Tips, tricks, and common mistakes
A few notes from playing with candles enough to know what trips people up.
Use candles as warm accent light, not as a primary base light. Even at four candles per block (light level 12), you are looking at less light than a single torch and much less than a lantern. If your base goes dim and mobs start spawning in corners, swap a few candles for a lantern or hidden glowstone behind a wall.
Stack from the floor, not from the wall. Candles only place on top of solid blocks or onto another candle. They do not attach to walls. If you want a wall sconce look, put an upside-down stair as the visible bracket, then put a candle on a small block above the stair to fake the effect.

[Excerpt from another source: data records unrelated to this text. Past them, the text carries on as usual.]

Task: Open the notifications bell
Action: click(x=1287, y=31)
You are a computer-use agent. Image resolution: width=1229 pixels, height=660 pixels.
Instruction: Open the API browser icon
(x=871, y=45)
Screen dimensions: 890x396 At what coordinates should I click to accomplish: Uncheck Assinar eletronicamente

Honeycomb is the bottleneck. String is easy. Honeycomb takes setting up a small bee farm, or finding several bee nests in flower forests, plains, or birch forests. If you plan to do a lot of candle decorating, build the bee farm first and let it run while you do other things.

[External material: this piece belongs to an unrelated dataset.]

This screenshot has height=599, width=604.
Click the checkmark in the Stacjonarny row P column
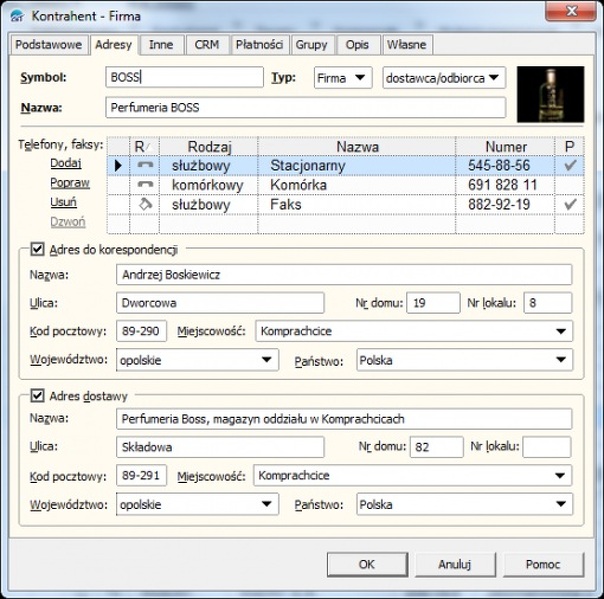pos(570,165)
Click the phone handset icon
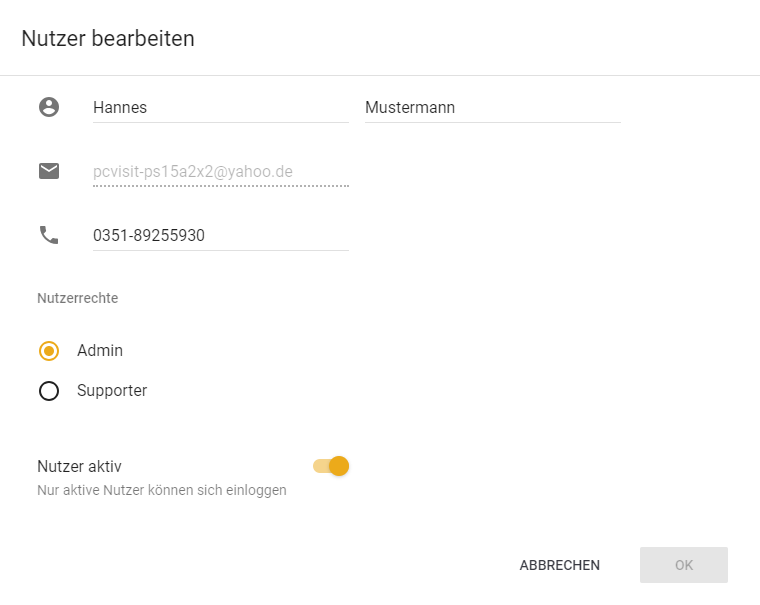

Candles do not melt. Lit or unlit, a candle stays the same forever and never burns down or shrinks. So once you place one, the only thing that will remove it is breaking the block, flooding it with lava, or an explosion.
Lit candles can be put out by piston motion. Pistons can move candles, but a lit candle that gets pushed will go out, since the flame state is tied to the block staying still. Plan redstone builds with that in mind if you want a flame to survive.

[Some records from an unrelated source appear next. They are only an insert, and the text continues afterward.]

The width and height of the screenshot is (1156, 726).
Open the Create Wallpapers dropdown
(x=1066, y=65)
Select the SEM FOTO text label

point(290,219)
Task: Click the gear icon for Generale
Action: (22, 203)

Java and Bedrock differences
Candles work the same way in both Java Edition and Bedrock Edition for the things most players care about: the recipe, the colors, the four-per-block stacking, the light levels, and the cake interaction. There are very small parity differences from version to version (mostly around how interaction with other lit blocks gets handled), but for normal play those are not something you will run into.
If you are playing on a current version (1.20 or later) of either edition, expect the same crafting, the same lighting, and the same cake mechanic.
Frequently asked questions
Can you light a candle without flint and steel?
Yes. A fire charge fired from a dispenser will light it, and any nearby flame source can ignite it indirectly. Flint and steel is just the cleanest method.
Do candles stop mob spawns?
Four lit candles in one block reach light level 12, which prevents most hostile mob spawns on the blocks immediately around them. One, two, or three candles do not put out enough light to cover much area, so do not rely on a single candle to make a corner safe.
Can you put more than one candle on a cake?
No. A cake holds exactly one candle of any color. The four-per-block stacking rule does not apply to cakes.
How do you get honeycomb without making the bees angry?
Place a lit campfire directly under the bee nest or hive before you shear it. The smoke calms the bees, and they will not attack when you take the honeycomb. Just be careful not to let the campfire set the trees around the nest on fire. Place a non-flammable block under the campfire if you are in a forest.
Do candles work underwater?
You can place a candle underwater (it will be waterlogged), but it cannot be lit while in water. If a lit candle gets flooded, the flame goes out immediately.
Can you dye a candle that is already placed?
No. You have to break the candle, take it back into the crafting grid with the dye you want, and place the dyed version. Dye does not work on a candle in the world.
What was the candle added in?
Candles were added in the Caves and Cliffs update, version 1.17, in 2021. They have been part of both Java and Bedrock editions since.
Where candles fit in your builds
Candles are not the answer for caving or for lighting a perimeter. They are the answer for a dining table, a windowsill, a small altar, a bedroom corner, or the top of a cake at someone’s in-game birthday party. Build around what they actually do well: small footprint, dyeable, ambient glow, and cooperating with water without disappearing. Once you stop trying to use them like torches, they become one of the most flexible decorative blocks in the game.